Often times, passion is also tainted with tragedy. Using the mentioned case, if he continues to pain even without patrons to buy his paintings (but because he’s a passionate painter), he might become a beggar, as he refuses to devote his time for other income-generating task. The tragedy is this passionate painter’s sunken state.
Unsurprisingly, students’ general perception of passion could just be as polar (choosing one of the two) or balanced. In the context of that passion to learn, those perceptions are inclined to create an impact. But how is the passion to learn experienced and scrutinised? Below are a number of probable indications:
The Case of Reward. When students spend the night to undertake elaborate research processes in the name of producing an acceptable paper, how will they recognise the reward? Undertaking ‘elaborate research’ may have something to do with compliance; but the willingness to undertake it is unmistakably passion-driven.
Will the reward on marks create a substantive recognition of the passion’s (to learn) influence? How about the reward of peace of mind, when students submit a paper of which they have their confidence staked?
A good question would be: If the marks weren’t outstanding at all, will students remain to appreciate the kind of effort they expelled or withdraw their allegiance to this so-called passion to learn?
The case of reward is irrevocably an interesting angle to use in examining students’ passion to learn. It directs the observer to the obvious manifestations of passion and the congruent ways by which such passion can be traced back for a positive, negative, or *neutral recognition.
*Take keen note that the neutral position is prevalent among students: they fail to see the connection between the passion to learn and its perceived rewards thereby making it difficult to ‘assess’ the passion.
The Case of Requirement. When students perform an exercise, present reports and write assignments, they will almost automatically have an ‘estimate’ of the kind of effort expected or necessary for each academic activity. This estimate is taken into account in a lot of things – the timeline, how soon will they start doing it, etcetera.

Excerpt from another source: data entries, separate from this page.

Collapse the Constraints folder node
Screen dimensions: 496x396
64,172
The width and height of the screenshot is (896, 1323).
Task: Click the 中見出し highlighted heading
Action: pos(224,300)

In the context of the passion to learn, students have a pretty much vivid picture as to which is effort-consuming or not. And as illustrated by the above case, the passion is strongly associated with faithfully going through the graceless arena of process; therefore, passion requires a lot of effort.

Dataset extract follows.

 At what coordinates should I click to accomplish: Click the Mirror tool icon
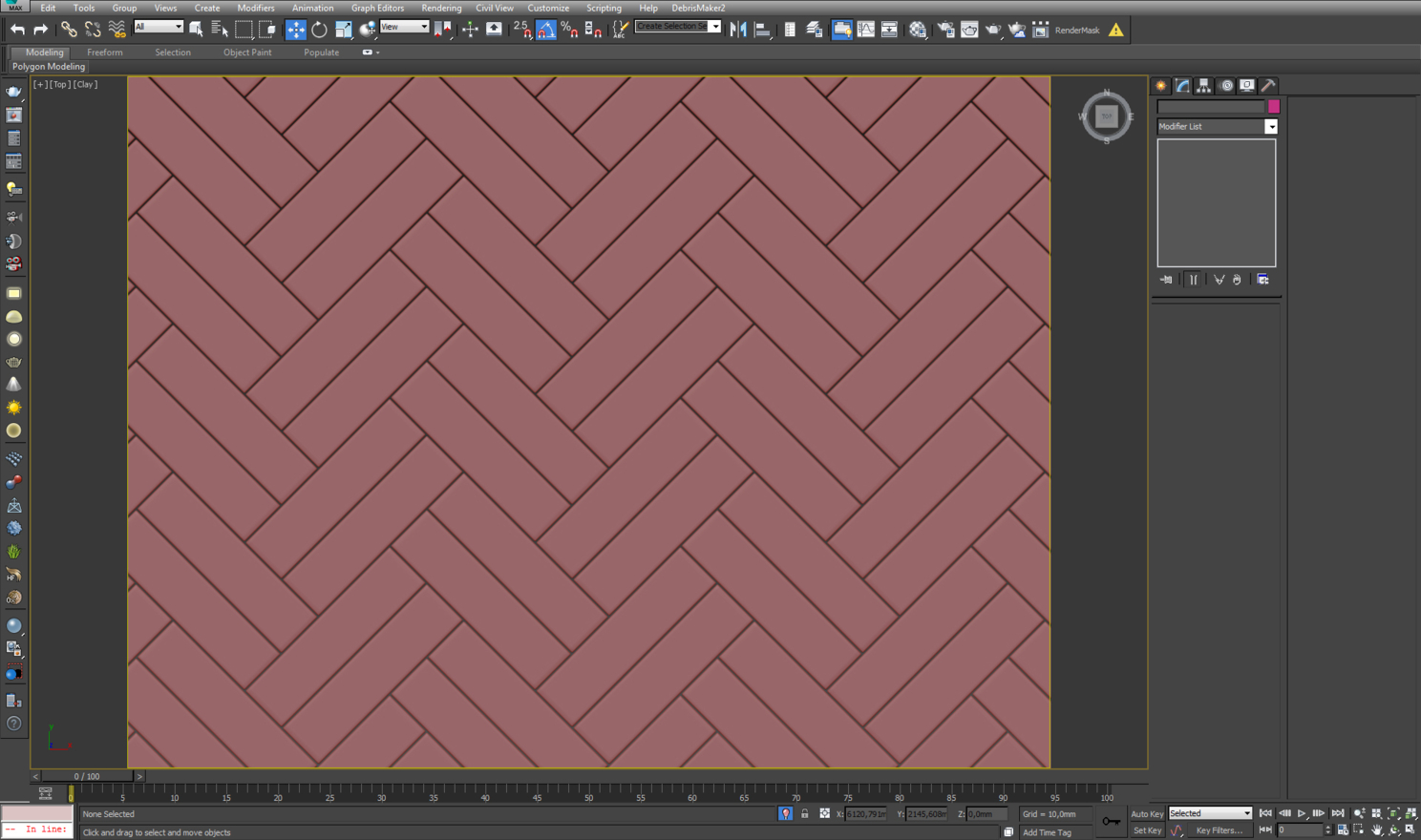tap(738, 30)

If students see it this way, they might either answer to the challenge or shrink to doing average. On the other hand, if they pay no attention to such hefty requirement and choose following their passion to learn, the case of requirement would be negligible.
In sum, the passion to learn shouldn’t only be an educator’s affair; students themselves have an important role to play. They must endeavour to scrutinise their perceptions of the passion to learn and openly accept that they do have it in them to become better at their chosen crafts.